ここでは、精子の問題、高度の精液性状低下についてご紹介します。
高度の精液性状低下とは、精子の数が極端に少なく、精子運動率が20-30%以下と極端に低い場合のことを言います。
精巣機能障害やホルモンの分泌低下による低ゴナドトロピン性腺機能低下症や幼少時のおたふく風邪、高熱による生殖機能への影響によって、高度の精液性状低下がみられることがあります。
精液中に精子が全く見られない状態を無精子症といいます。
この中で、精巣内では精子が作られているのに精液中に精子が出てこない閉塞性無精子症があります。
代表的な疾患として先天性両側精管欠損症や精巣上体炎後の炎症性閉塞、鼠径ヘルニア手術等があります。
一方閉塞がないのに精子が全く作られていない無精子症もあり、そのほとんどは原因不明ですが、10-19%に染色体異常であるクラインフェルター症候群がみられます。

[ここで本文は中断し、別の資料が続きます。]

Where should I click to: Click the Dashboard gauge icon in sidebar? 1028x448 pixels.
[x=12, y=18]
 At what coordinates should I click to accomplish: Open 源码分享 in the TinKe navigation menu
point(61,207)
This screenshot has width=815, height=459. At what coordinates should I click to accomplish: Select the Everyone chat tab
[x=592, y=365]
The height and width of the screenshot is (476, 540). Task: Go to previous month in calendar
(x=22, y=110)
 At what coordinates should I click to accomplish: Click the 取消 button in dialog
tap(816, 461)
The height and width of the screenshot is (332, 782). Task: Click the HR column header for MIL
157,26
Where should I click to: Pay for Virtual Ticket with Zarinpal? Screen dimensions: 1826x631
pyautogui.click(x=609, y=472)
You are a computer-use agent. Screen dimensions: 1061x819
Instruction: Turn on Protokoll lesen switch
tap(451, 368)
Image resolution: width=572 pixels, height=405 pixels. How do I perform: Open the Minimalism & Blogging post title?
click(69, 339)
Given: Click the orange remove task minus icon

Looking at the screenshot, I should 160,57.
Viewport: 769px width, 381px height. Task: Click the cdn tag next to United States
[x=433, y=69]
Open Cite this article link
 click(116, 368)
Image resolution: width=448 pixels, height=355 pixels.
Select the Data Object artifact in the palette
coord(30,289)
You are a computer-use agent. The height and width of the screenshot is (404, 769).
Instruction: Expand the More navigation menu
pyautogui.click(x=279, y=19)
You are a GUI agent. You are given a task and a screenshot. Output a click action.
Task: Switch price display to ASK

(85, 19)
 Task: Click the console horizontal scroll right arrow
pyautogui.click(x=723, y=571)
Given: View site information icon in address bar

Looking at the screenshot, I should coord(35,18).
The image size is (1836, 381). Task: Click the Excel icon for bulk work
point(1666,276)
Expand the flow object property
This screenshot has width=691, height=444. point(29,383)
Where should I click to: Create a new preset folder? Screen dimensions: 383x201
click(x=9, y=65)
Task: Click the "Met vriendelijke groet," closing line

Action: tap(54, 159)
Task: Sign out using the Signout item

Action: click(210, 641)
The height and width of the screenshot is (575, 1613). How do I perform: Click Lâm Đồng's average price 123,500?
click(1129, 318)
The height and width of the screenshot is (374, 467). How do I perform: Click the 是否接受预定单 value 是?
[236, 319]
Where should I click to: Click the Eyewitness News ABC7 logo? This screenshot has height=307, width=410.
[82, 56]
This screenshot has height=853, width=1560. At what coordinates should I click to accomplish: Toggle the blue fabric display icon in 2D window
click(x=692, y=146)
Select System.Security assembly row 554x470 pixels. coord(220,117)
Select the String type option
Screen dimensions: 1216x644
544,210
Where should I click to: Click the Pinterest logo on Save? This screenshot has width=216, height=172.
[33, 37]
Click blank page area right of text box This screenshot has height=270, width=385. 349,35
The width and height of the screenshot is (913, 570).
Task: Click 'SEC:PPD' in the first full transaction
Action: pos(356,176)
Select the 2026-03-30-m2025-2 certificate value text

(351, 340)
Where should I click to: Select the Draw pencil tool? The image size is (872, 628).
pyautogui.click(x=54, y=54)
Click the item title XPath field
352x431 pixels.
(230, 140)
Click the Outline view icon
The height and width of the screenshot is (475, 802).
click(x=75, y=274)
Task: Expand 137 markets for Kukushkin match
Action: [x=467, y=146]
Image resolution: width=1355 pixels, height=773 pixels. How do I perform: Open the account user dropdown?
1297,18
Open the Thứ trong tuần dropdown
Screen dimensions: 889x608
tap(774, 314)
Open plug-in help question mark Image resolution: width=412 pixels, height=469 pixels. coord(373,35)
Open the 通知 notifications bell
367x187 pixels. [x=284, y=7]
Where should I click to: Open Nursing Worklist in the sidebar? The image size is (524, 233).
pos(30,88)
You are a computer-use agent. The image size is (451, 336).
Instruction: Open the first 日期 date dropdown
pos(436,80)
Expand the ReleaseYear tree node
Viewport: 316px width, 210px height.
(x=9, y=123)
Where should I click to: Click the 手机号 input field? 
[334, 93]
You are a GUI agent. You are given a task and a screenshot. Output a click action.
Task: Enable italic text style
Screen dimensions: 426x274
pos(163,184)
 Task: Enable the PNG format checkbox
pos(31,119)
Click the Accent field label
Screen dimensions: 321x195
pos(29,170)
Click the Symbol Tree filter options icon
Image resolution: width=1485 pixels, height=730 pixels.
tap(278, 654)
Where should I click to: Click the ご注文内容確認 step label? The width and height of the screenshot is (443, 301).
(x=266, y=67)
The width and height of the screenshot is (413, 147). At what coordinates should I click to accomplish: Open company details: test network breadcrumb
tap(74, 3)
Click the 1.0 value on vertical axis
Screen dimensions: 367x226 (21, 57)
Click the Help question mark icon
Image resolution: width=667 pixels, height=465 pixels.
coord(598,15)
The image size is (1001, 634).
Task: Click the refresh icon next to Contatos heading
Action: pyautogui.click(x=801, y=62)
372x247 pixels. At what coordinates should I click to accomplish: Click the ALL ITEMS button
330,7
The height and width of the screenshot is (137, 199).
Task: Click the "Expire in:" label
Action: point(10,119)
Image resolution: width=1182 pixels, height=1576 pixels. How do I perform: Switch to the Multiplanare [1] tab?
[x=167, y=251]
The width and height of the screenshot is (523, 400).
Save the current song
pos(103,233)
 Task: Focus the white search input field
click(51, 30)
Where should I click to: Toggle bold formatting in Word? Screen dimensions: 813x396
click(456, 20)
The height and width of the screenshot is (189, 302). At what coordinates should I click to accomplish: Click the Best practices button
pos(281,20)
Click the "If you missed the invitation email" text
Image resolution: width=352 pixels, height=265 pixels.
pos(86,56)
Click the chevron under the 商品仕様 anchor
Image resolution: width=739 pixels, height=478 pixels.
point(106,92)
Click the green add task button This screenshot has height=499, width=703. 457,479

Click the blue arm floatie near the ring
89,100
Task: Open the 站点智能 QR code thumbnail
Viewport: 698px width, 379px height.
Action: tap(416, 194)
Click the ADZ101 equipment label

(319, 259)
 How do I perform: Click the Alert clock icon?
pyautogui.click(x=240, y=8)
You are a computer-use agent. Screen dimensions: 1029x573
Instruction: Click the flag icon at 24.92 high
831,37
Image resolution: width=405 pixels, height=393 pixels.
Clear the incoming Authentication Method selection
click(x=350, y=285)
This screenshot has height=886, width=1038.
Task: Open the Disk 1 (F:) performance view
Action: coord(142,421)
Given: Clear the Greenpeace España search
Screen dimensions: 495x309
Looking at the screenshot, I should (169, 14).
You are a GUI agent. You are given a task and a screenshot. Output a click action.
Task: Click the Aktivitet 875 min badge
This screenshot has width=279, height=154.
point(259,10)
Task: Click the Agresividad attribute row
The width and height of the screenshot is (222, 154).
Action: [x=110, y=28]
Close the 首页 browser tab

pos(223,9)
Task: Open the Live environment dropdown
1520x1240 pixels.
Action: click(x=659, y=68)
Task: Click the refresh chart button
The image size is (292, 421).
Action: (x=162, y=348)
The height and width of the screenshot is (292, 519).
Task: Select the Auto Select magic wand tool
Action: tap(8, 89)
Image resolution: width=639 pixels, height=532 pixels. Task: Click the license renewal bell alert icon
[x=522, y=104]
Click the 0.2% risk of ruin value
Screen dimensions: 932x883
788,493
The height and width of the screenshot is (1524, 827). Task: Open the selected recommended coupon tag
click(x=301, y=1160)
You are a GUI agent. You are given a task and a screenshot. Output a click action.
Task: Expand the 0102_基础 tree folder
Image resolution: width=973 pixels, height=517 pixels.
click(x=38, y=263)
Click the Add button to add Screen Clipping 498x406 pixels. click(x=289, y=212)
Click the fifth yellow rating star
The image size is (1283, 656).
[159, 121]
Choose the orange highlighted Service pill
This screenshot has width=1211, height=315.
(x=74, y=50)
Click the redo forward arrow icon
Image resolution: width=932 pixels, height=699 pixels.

無精子症や精子の数・運動率に問題があると診断されることは女性にとってはもちろん、男性には相当の精神的ダメージは大きいものです。
しかし無精子症と診断された場合でも精巣内で精子が作られていることもあります。
ですので男性が外科的手術を受けることにより精子を取り出し顕微授精で妊娠することもできますので、あきらめる必要はありません。
また無精子症の8割は、精巣内で全く作られていない、もしくはわずかしか作られていない非閉塞性無精子症といわれています。
無精子症の検査方法としては、フーナーテストや精液検査で精子が見つからない場合や極端に数が少ない場合にさらに詳細な検査を行います。
問診、触診、ホルモン値検査などを行い、精子の形成を促すホルモンであるFSHの値を調べます。
睾丸の大きさが正常であれば閉塞性無精子症の可能性を、FSHの値が高く睾丸が小さい場合や触診で痛みを感じる場合は非閉塞性無精子症の可能性を疑っていきます。
閉塞性無精子症の場合、自然妊娠を望み、女性側に不妊原因がなくカップルの年齢が36歳未満の場合に、精路再建手術という方法があります。
女性側にも何らかの不妊原因がある場合や、年齢が35歳以上の場合は、精巣や精巣上体内の精子を採取して顕微授精を行う方法が検討されます。
次に非閉塞性無精子症の場合、ホルモン異常が原因の場合は、ホルモン剤を注射することで精子が精液中に出現する可能性があります。
また、患者の半数は精巣内の一部分で正常に精子を形成していることが分かっているので、MD-TESEと呼ばれる方法で精子や精子になる前の細胞である後期精子細胞を探します。1匹でも精子が見つかると排卵誘発によって採卵した卵子とともに顕微授精を行って妊娠できる可能性があります。
高度の精液性状低下は、高い技術力が求められる治療法ですので、適切な方法を選択するためには、男性不妊治療専門のクリニックで、治療経験が豊富な医師に相談することが大切です。